Required work: If a line in the data below includes the string "computer", please return a copy of it.
***** Data for analysis *****
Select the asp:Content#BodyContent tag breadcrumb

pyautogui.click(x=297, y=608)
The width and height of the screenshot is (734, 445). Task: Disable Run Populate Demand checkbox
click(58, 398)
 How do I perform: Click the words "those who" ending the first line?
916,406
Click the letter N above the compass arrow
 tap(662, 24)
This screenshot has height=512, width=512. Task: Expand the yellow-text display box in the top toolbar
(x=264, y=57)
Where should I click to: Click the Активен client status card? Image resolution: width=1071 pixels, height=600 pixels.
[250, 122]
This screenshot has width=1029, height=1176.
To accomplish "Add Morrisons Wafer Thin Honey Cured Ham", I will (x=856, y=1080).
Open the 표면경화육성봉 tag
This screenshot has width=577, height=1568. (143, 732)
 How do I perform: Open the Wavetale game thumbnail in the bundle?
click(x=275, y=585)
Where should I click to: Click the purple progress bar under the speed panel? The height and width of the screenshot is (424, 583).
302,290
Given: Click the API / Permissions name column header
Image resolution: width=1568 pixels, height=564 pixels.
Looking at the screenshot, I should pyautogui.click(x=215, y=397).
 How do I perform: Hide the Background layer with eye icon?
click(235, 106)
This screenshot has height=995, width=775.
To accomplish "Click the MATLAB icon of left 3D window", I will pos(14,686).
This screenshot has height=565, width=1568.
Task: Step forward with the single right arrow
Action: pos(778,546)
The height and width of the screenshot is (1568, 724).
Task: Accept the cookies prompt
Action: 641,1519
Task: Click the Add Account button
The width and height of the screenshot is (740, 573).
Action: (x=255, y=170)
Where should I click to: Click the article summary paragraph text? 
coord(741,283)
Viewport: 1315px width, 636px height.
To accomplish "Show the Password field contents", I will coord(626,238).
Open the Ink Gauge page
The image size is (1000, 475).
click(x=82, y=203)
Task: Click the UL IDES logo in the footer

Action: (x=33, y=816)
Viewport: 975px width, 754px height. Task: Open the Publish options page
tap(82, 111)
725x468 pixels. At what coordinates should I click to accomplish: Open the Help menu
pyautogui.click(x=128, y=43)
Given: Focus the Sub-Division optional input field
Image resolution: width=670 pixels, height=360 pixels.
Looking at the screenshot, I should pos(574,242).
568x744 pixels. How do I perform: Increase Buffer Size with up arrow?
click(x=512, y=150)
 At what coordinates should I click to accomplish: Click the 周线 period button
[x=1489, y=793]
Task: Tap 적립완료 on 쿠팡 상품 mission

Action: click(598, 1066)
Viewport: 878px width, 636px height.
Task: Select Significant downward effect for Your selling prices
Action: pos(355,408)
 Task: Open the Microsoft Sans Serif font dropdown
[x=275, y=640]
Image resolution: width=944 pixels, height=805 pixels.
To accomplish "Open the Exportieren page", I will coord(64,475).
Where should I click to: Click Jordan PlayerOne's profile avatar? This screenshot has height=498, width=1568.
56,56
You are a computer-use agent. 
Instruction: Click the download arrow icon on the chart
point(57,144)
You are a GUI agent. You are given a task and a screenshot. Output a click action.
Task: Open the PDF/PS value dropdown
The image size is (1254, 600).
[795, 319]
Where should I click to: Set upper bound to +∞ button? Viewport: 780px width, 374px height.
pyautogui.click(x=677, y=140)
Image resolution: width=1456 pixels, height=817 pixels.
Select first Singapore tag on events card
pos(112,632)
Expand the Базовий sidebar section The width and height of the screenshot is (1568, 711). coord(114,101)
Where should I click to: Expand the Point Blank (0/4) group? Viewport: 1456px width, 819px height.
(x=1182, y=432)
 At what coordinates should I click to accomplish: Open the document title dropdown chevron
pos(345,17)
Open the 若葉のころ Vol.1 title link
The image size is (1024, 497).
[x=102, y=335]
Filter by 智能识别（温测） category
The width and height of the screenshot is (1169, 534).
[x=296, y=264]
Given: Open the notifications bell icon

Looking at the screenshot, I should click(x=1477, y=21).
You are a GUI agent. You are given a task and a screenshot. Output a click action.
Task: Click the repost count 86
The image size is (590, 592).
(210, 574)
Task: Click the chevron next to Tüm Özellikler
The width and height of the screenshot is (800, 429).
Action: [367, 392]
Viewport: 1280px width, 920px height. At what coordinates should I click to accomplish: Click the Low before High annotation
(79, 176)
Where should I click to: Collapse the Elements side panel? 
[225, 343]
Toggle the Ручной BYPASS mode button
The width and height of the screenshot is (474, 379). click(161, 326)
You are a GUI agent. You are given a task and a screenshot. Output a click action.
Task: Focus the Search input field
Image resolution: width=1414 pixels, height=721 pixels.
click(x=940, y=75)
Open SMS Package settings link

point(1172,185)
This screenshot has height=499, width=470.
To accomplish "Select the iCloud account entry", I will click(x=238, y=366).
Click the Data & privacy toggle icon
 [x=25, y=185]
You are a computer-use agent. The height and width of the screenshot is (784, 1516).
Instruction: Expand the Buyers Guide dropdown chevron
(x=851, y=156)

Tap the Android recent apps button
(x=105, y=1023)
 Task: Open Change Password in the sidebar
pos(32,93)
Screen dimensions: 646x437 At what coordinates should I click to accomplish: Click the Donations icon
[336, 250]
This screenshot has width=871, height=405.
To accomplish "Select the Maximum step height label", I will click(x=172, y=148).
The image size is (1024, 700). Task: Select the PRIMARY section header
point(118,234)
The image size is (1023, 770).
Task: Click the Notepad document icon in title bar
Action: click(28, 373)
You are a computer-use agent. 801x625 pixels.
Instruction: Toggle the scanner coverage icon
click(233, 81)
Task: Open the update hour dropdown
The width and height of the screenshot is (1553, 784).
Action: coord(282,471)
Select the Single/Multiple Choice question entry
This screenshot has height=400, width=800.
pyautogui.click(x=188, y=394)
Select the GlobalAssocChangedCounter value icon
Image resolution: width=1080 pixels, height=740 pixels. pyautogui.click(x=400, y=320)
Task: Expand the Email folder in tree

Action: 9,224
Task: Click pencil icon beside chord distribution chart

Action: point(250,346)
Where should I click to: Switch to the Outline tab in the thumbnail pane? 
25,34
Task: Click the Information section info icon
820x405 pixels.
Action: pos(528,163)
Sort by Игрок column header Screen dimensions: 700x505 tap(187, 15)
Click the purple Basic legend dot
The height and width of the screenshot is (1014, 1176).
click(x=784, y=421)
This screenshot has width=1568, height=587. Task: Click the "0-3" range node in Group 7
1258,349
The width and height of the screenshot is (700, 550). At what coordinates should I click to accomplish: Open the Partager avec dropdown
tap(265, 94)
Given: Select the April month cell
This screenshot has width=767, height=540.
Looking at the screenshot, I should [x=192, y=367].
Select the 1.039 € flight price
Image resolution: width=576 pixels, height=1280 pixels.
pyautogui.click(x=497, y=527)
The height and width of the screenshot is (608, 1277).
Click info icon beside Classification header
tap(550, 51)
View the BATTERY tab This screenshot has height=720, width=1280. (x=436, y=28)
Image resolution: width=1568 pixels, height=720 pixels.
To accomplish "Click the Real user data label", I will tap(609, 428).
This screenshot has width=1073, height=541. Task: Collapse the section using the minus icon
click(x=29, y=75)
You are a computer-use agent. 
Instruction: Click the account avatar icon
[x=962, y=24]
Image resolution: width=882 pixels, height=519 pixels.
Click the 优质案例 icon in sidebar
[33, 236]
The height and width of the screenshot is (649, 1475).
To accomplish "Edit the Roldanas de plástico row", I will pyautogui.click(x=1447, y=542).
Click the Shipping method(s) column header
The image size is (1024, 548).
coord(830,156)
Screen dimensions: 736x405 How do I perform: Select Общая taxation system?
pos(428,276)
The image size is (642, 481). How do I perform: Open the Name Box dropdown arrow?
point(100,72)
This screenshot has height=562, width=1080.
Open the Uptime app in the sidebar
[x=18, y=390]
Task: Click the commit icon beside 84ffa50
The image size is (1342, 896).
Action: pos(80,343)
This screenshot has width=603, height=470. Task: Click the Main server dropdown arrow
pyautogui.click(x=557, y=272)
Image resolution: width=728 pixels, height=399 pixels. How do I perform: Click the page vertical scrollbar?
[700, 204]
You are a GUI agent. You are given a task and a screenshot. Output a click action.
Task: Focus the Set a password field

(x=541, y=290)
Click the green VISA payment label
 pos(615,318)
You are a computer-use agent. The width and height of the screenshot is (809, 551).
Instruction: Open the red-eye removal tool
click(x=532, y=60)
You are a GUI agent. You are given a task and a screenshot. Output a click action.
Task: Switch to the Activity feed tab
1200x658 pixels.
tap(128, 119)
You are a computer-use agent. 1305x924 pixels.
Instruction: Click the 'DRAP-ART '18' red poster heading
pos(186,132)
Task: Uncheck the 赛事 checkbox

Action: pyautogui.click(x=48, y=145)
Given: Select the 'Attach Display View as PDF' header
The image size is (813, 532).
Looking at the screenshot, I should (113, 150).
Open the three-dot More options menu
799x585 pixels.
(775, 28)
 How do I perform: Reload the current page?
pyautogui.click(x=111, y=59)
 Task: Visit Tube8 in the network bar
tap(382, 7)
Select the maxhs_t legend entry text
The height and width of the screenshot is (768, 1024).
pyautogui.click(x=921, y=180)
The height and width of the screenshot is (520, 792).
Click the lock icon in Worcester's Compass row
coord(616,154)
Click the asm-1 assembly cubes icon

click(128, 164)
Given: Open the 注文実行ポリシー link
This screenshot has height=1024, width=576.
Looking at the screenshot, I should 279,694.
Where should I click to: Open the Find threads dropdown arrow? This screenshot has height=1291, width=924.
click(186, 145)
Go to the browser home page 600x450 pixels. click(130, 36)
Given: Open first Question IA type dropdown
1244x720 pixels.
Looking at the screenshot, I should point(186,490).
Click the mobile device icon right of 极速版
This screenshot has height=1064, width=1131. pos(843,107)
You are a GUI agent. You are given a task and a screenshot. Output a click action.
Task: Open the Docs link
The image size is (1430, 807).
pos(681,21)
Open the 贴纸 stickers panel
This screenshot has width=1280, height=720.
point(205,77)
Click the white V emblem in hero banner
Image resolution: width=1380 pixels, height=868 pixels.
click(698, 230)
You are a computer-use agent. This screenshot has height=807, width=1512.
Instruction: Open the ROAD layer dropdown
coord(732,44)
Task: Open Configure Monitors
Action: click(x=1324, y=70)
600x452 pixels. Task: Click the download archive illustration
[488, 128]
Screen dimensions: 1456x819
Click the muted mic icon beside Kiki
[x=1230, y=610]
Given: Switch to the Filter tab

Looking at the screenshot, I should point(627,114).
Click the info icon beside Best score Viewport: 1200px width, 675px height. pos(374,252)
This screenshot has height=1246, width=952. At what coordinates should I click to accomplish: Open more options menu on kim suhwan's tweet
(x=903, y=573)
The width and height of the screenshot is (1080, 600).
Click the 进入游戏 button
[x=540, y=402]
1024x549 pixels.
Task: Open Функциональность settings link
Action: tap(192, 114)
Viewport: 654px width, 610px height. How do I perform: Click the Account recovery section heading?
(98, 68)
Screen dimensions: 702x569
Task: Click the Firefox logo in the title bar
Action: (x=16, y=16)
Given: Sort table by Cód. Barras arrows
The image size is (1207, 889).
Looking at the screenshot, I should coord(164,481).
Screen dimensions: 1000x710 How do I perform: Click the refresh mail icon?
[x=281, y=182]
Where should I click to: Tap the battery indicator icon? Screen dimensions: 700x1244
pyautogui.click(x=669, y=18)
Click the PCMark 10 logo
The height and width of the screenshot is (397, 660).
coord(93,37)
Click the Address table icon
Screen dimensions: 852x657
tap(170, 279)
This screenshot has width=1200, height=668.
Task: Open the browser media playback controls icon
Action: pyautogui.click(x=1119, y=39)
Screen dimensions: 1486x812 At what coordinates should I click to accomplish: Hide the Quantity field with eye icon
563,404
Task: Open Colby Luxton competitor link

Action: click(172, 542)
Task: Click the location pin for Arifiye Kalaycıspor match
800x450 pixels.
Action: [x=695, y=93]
*****
Response to the exercise:
You are a computer-use agent. 
You are a computer-use agent. The height and width of the screenshot is (784, 1516).
You are a computer-use agent. 801x625 pixels.
You are a computer-use agent. 
You are a computer-use agent. The width and height of the screenshot is (809, 551).
You are a computer-use agent. 1305x924 pixels.
You are a computer-use agent. This screenshot has height=807, width=1512.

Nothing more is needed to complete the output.